_Problema proposto 1_. Mostre todas as linhas situadas após o texto sobre o discurso de filiação de Deltan Dallagnol que contenham a palavra "will", levando em conta a distinção entre maiúsculas e minúsculas.

_Trecho selecionado_.
------------------------------------------------------------
“Combater a corrupção é defender os princípios e a ética que estão na Bíblia, que estão nas outras grandes religiões, e que nos orientam a proteger e defender e a cuidar dos vulneráveis da nossa sociedade. O combate à corrupção foi a causa com que Deus me chamou para servir a sociedade e cuidar dos vulneráveis.” Essas foram algumas palavras usadas por Deltan Dallagnol (Podemos-PR), ex-coordenador da força-tarefa da Lava Jato, durante o discurso de sua filiação partidária, em dezembro, que marcou sua entrada formal na carreira política.
Em vários momentos, Deltan fez questão de ligar a corrupção a um desvio de caráter dos políticos e gestores públicos que resulta em má prestação de serviços públicos, como saúde e educação, especialmente para a população pobre. Na fala, o ex-procurador da República disse ter sido impactado pelas palavras do profeta bíblico Isaías, que disse que os governantes de sua época eram “rebeldes, amigos e ladrões, todos eles amam o suborno e andam atrás de presentes, não defendem o direito do órfão e não tomam conhecimento da causa da viúva”.
------------------------------------------------------------
_Problema proposto 2_. Redija a continuação do texto acima sobre o discurso de filiação de Deltan Dallagnol, a partir do ponto em que ele termina.
------------------------------------------------------------
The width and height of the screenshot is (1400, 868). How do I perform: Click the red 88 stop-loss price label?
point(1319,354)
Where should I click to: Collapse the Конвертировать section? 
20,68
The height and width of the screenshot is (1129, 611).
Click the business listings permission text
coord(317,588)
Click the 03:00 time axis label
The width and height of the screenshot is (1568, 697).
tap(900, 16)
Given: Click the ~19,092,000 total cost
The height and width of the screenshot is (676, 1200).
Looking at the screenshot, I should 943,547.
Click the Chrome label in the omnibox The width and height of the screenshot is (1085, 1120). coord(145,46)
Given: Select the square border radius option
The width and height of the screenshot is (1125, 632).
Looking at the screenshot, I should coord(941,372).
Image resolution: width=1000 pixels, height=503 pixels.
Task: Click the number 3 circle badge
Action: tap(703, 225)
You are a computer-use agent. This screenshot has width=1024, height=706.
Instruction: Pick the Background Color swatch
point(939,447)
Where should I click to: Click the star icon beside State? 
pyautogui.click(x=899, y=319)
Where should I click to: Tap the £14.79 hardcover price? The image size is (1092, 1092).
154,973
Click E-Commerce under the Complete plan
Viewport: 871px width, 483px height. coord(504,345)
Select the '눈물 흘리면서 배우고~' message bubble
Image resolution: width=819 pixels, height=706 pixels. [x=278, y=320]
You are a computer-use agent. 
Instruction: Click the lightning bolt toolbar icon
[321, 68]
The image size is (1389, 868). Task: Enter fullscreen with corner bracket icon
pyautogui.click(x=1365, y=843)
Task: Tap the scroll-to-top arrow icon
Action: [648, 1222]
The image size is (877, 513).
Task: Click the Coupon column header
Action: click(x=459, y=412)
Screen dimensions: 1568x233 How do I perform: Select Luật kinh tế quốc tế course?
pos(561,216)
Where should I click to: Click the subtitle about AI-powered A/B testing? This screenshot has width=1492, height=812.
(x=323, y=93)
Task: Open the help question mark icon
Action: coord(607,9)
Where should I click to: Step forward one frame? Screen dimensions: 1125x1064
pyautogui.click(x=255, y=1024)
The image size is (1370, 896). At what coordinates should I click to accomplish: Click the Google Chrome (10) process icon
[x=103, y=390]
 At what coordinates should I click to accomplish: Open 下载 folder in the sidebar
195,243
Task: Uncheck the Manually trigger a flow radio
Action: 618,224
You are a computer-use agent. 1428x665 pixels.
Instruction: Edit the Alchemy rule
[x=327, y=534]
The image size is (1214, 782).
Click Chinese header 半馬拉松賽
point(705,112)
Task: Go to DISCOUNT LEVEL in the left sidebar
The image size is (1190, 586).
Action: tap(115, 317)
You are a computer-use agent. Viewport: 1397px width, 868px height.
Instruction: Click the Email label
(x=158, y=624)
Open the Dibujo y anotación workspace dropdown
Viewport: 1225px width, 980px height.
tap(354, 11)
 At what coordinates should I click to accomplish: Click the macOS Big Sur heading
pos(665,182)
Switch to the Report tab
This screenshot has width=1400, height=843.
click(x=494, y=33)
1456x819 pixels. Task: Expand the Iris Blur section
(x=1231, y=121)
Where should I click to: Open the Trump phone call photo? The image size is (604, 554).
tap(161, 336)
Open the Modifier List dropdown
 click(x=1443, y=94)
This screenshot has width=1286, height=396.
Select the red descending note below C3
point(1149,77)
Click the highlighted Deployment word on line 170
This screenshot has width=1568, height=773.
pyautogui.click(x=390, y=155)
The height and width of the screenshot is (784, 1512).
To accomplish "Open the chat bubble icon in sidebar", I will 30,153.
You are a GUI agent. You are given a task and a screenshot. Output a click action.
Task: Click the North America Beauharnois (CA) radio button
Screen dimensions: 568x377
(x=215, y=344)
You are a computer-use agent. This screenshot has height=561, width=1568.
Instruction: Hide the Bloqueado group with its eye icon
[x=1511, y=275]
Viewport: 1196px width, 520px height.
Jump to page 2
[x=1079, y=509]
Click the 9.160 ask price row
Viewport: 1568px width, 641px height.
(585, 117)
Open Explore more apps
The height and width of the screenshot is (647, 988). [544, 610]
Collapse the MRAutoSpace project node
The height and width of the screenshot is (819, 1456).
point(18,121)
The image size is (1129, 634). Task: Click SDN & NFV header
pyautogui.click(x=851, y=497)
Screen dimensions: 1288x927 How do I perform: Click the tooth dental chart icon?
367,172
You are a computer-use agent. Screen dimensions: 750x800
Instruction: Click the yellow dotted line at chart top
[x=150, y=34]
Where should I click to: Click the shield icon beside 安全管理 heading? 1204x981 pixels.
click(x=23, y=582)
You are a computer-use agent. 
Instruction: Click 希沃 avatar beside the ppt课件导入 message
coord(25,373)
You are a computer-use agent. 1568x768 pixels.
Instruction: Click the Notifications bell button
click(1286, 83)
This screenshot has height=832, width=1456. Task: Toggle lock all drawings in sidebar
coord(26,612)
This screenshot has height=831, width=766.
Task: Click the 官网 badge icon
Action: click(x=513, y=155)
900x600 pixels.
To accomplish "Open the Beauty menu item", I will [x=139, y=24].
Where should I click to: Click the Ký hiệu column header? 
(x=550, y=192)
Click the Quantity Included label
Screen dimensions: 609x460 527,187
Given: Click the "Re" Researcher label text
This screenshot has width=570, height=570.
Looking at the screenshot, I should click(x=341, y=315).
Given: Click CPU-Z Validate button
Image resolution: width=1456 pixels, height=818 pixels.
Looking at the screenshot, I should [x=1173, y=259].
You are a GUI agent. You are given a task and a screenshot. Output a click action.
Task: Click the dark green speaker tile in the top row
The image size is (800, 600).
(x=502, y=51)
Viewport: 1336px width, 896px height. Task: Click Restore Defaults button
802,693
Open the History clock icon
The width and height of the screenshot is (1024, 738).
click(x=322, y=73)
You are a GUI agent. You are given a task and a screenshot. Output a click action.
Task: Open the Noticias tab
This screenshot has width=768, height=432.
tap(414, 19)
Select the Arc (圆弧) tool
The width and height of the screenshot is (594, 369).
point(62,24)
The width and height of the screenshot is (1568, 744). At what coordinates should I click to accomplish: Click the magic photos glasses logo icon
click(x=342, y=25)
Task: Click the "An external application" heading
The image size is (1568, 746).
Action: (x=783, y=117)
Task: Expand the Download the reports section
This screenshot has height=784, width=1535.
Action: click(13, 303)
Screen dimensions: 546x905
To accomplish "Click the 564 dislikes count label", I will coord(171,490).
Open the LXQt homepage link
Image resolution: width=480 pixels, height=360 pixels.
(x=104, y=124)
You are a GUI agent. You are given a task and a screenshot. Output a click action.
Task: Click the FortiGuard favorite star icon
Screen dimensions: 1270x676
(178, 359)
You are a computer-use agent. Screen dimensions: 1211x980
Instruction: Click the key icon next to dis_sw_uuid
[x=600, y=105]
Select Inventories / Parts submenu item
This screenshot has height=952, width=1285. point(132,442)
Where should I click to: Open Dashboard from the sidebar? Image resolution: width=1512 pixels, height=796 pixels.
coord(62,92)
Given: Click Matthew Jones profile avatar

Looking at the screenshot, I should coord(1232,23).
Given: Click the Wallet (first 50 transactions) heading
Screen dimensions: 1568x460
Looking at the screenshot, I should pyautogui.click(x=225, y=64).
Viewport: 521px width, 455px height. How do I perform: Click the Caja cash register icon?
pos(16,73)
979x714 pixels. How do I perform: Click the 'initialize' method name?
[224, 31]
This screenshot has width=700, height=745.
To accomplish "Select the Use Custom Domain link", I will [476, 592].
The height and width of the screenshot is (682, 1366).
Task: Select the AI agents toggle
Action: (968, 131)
------------------------------------------------------------
_Resposta da tarefa 1_.
To accomplish "Open the chat bubble icon in sidebar", I will 30,153.
To accomplish "Open the Beauty menu item", I will [x=139, y=24].
To accomplish "Click the 564 dislikes count label", I will coord(171,490).
To accomplish "Select the Use Custom Domain link", I will [476, 592].

_Resposta da tarefa 2_.
A junção entre moralidade religiosa, combate à corrupção e atenção à população pobre indica uma chave com a qual o ex-juiz Sergio Moro, filiado ao mesmo partido de Deltan (o Podemos), poderá buscar votos de uma parcela do eleitorado considerada decisiva: a complexa e diversa comunidade evangélica – cerca de 30% da população do país, mais de 60 milhões de pessoas, segundo estimativa de 2020 do Instituto Datafolha. Decisivo em 2018 para eleger Jair Bolsonaro, esse eleitor continua sendo essencial para o projeto de reeleição do presidente.
A Gazeta do Povo ouviu algumas pessoas que observam atentamente os evangélicos para entender se, por que, como e em que medida Bolsonaro pode perder parte do apoio que recebeu dos fiéis evangélicos na disputa deste ano, seja para Moro ou mesmo para o ex-presidente Luiz Inácio Lula da Silva (PT).
O tema do combate à corrupção, por exemplo, pode atrair parte desse público para o ex-juiz, nome mais bem posicionado na chamada terceira via? Por outro lado, a piora das condições econômicas (inflação alta, principalmente) pode atrair evangélicos das classes C, D e E para Lula?
O que diz um conselheiro de Moro sobre os evangélicos
Para dialogar com as igrejas, Moro escalou para sua campanha o advogado Uziel Santana, ex-presidente e fundador da Associação Nacional dos Juristas Evangélicos (Anajure), que se notabilizou nos últimos anos pela defesa dos valores cristãos junto aos três Poderes.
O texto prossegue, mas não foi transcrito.